In 1847 Herzen and his young family left Russia for western Europe. He would never return to his native land. Between 1847 and 1851 Herzen reevaluated his views on the relationship between western Europe and Russia; he also articulated the principles of the agrarian socialism that made his name in radical circles.
In his fourteen Letters from France and Italy (1847–1852) he attacked German mysticism, the self-satisfaction and meanness of the French bourgeoisie, the lies of French liberals, and the treachery of the French National Assembly and of Louis-Napoleon Bonaparte (later Napoleon III, r. 1852–1871). He now asserted that European civilization itself was rotten, and therefore doomed to be liquidated. He predicted the destruction of the French monarchy, established religion, private property, and family codes. He identified himself not with then-fashionable political republicanism but rather with what he called "social republicanism."
Herzen's most important political book, From the Other Shore (1847–1850), developed these ideas with extraordinary force. In it he described Europe as a senile, exhausted world that cannot be saved. He advised his readers to discard all political banners, to forget about liberal promises of progress, and to trust instead the creative powers of nature to renew human life once the old order had disappeared. He excoriated liberals who, in February 1848, heralded democracy but who, in late June that year, urged the French National Guard to mow down demonstrators from the common people. Against these "liberals" whose deeds had proved them "conservatives" and "cannibals," he raised the banner of socialism, of the "new Christianity," of the "new barbarians marching to destroy the old order." He called reason an implacable "executioner," and wrote that the purpose of his generation was "not to be the harvesters but the executioners of the past." Strangely, he refused to idealize the common people on whose behalf he felt a social revolution should be inaugurated. He depicted them as unenlightened "slaves to habit," who "will die of thirst by the well, without suspecting that there is water in it, because their fathers never told them so." In the epilogue, written in December 1849, Herzen announced that his generation filled him with shame and declared: "I am truly horrified by modern man." He lamented the "misfortune" of being born when the old world was dying and depicted himself as one of a handful of isolated prophets doomed to perish in the coming age of barbarism.
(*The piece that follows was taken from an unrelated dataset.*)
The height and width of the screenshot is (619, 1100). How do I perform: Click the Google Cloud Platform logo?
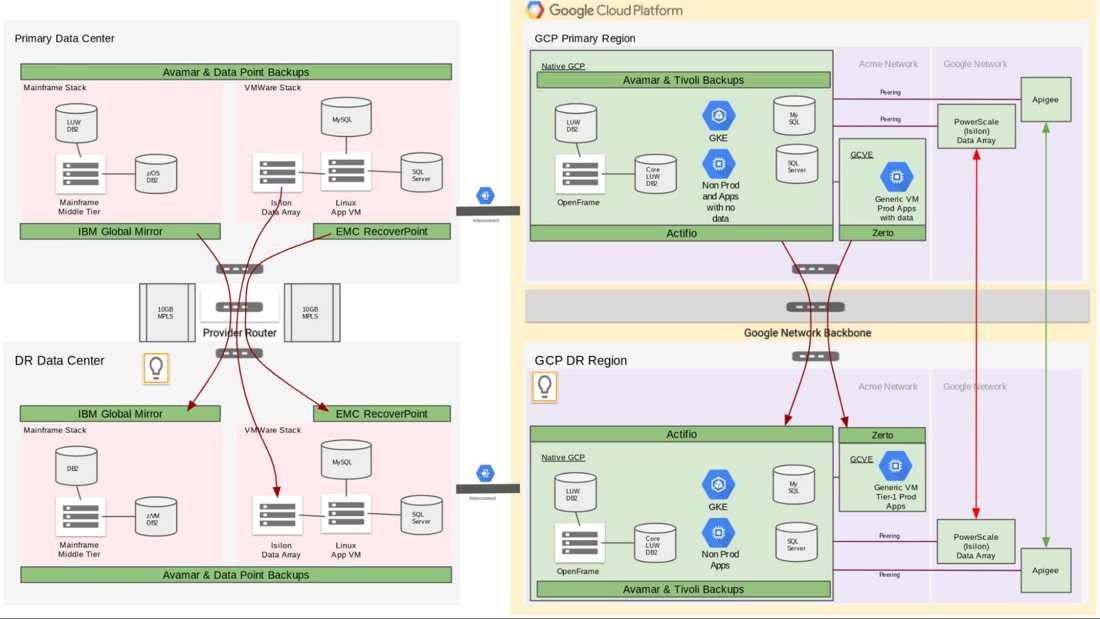coord(535,10)
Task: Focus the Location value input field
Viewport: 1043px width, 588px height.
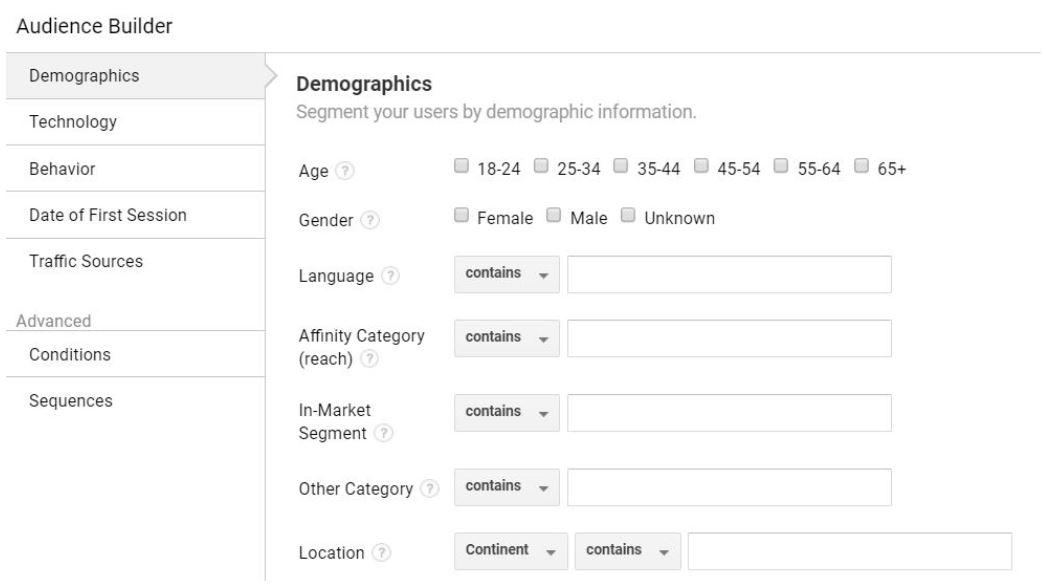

From the Other Shore is a brilliant, self-contradictory work. Isaiah Berlin and Aileen M. Kelly have interpreted its rejection of liberal and other political banners as a principled repudiation of all ideological verities. They have seen Herzen as a forerunner of Berlin's value pluralism. Yet From the Other Shore is also a powerful endorsement of socialism, a political order that Herzen understood to be a product of nature and that he therefore welcomed, in spite of the "barbarism" that would accompany its foundation.
In "The Russian People and Socialism" (1851) Herzen repeated his claim that European civilization was in its death throes, but he now added that the Slavic tribes were beginning to coalesce around the principle of mutual liberty. Like the anarchist Bakunin, he foresaw a multinational Slavic polity of "autonomous peoples" organized in a loose federalist structure. In Russia society itself would be based on the peasant commune. Herzen insisted that, within the commune, problems were solved without litigation, for peasants "very rarely cheat one another. An almost boundless good faith prevails amongst them." He asserted that strong fraternal ties between members of the commune had enabled Russian peasants to survive the Mongol yoke and the "German" bureaucracy imposed upon them by Peter the Great and his successors. Herzen added that Russia's future "lies with the muzhik [peasant] just as the regeneration of France lies with the worker." Although he praised Russian peasants for their resistance to St. Petersburg, he was fully cognizant of rural Russia's benighted ignorance. He therefore hastened to underscore the importance of Russian intellectuals, whom he portrayed as "the most independent creatures in the world." He uncompromisingly predicted: "Whatever happens, we shall accept nothing from the enemy camp. Russia will never be Protestant. Russia will never be juste-milieu [middle of the road]." "The Russian People and Socialism" laid the foundation for future social programs relying on the commune and the critical intelligentsia. Herzen's federalism also had a significant impact on subsequent socialist thinkers, but some, such as Peter Tkachev (1844–1886) and Vladimir Lenin (1870–1924), rejected federalism in favor of a centralized dictatorship of virtue.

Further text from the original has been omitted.